* _EXERCISE DESCRIPTION_: In the profile of the Progressive Policy Institute, who founded the group, and as a project of what organization?

* _PASSAGE GIVEN_:
»»
Progressive Policy Institute

Please note: The Militarist Monitor neither represents nor endorses any of the individuals or groups profiled on this site.

Contact Information

Progressive Policy Institute
1101 14th St. NW
Suite 1250
Washington, DC 20005
Tel: 202.525.3926 | Fax: 202.525.3941


Founded

1989


About (2013)

“The Progressive Policy Institute is an independent, innovative and high-impact D.C.-based think tank founded in 1989. As the original ‘idea mill’ for President Bill Clinton’s New Democrats, PPI has a long legacy of promoting break-the-mold ideas aimed at economic growth, national security and modern, performance-based government. Today, PPI’s unique mix of political realism and policy innovation continues to make it a leading source of pragmatic and creative ideas. PPI is a non-profit, 501(c)(3) organization.”


Leadership (2013)

  • Will Marshall, president
  • Diana Carew, economist
  • Steven Chlapecka, director of public affairs
  • Jason Gold, housing policy director
  • Anne Kim, managing director for policy and strategy
  • Lindsay Mark Lewis, executive director
  • Michael Mandel, chief economic strategist


Senior Fellows (2013)

  • Jim Arkedis
  • Roger Ballentine
  • Joel Berg
  • Roger Cooper
  • Anne Kim
  • Ed Kilgore
  • Andrew Klein
  • David Osborne
  • Mark Reutter
  • Raymond Smith
  • Dane Stangler
  • Sylvester Schieber
  • Paul Weinsten

The Progressive Policy Institute (PPI) is a Democratic Party-aligned policy shop that promotes a “liberal hawk” line on foreign affairs and “market-friendly” economic policies. Billing itself as “the original ‘ideal mill’ for Bill Clinton’s New Democrats,” PPI’s website proclaims an agenda of “promoting break-the-mold ideas aimed at economic growth, national security and modern, performance-based government.”[1]

PPI was founded in 1989 by Will Marshall and Al From as a project of the Third Way Foundation.[2] Closely associated with the now-defunct Democratic Leadership Council (DCL), PPI has claimed that its mission "arises from the belief that America is ill-served by an obsolete left-right debate that is out of step with the powerful forces reshaping our society and economy." In a 1996 “New Progressive Declaration,” PPI claimed to advocate "a philosophy that adapts the progressive tradition in American politics to the realities of the information age and points to a 'third way' beyond the liberal impulse to defend the bureaucratic status quo and the conservative bid to simply dismantle government."[3] The group’s agenda has included "confronting global disorder by building enduring new international structures of economic and political freedom."[4]

The core principles of the "third way movement" are set forth in the DLC/PPI's 1996 publication, The New Progressive Declaration: A Political Philosophy for the Information Age. In it, third way leaders argue that enduring progressive values must be adapted to include uncompromising support for free market and free trade economics, a strong military with a global presence, an end to the politics of “entitlement,” a rejection of affirmative action, an embrace of competitive enterprise, and a reduction of the government’s role in development policy.[5] Expressing the opinion of many progressive Democrats, Robert Kuttner of the American Prospect wrote that the political approach of the DLC amounts to "splitting the difference with a Republican administration."[6]

As of early 2013, PPI listed a staff of six, including president Will Marshall, executive director Lindsay Mark Lewis, chief economic strategist Michael Mandel, public affairs director Steven Chlapecka, economist Diana Carew, housing policy director Jason Gold, and managing director for policy and strategy Anne Kim.[7] Josh Block, a former AIPAC spokesman and as of 2012 the director of the neoconservative-leaning Israel Project, is a former senior fellow. In late 2011, Block stirred controversy by publicly accusing bloggers at Think Progress and Media Matters of “borderline anti-Semitism” for their criticism of U.S. policy toward Israel, leading even high-profile Israel advocates like Lanny Davis to distance themselves from Block’s remarks (for more, see Right Web’s profile of Block).
««
* _AVAILABLE DATA_:
»»
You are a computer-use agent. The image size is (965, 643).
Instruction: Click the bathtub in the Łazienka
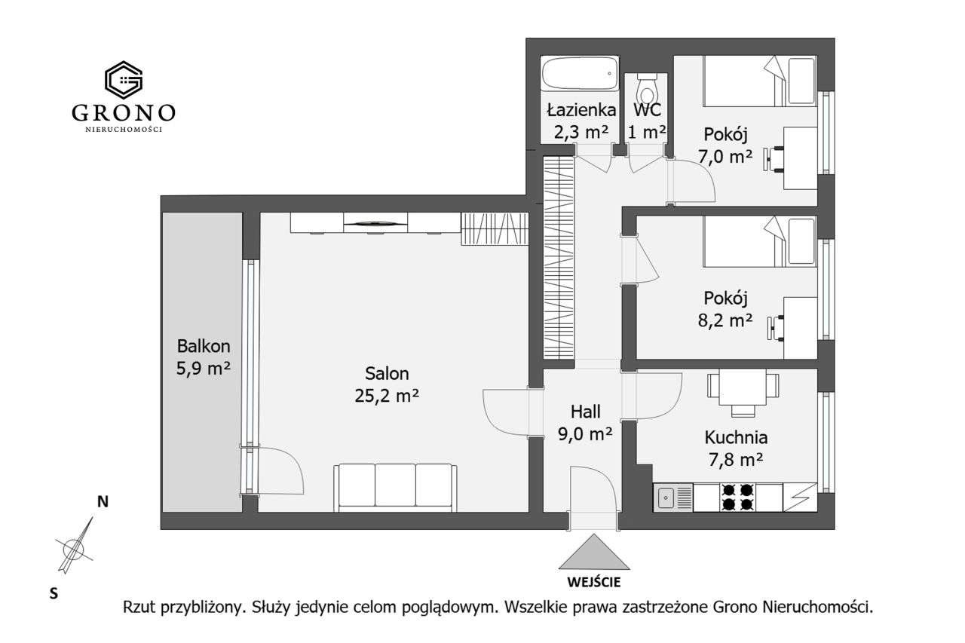580,75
««
* _SOLUTION FOR THIS EXERCISE_: Will Marshall and Al From founded it as a project of the Third Way Foundation.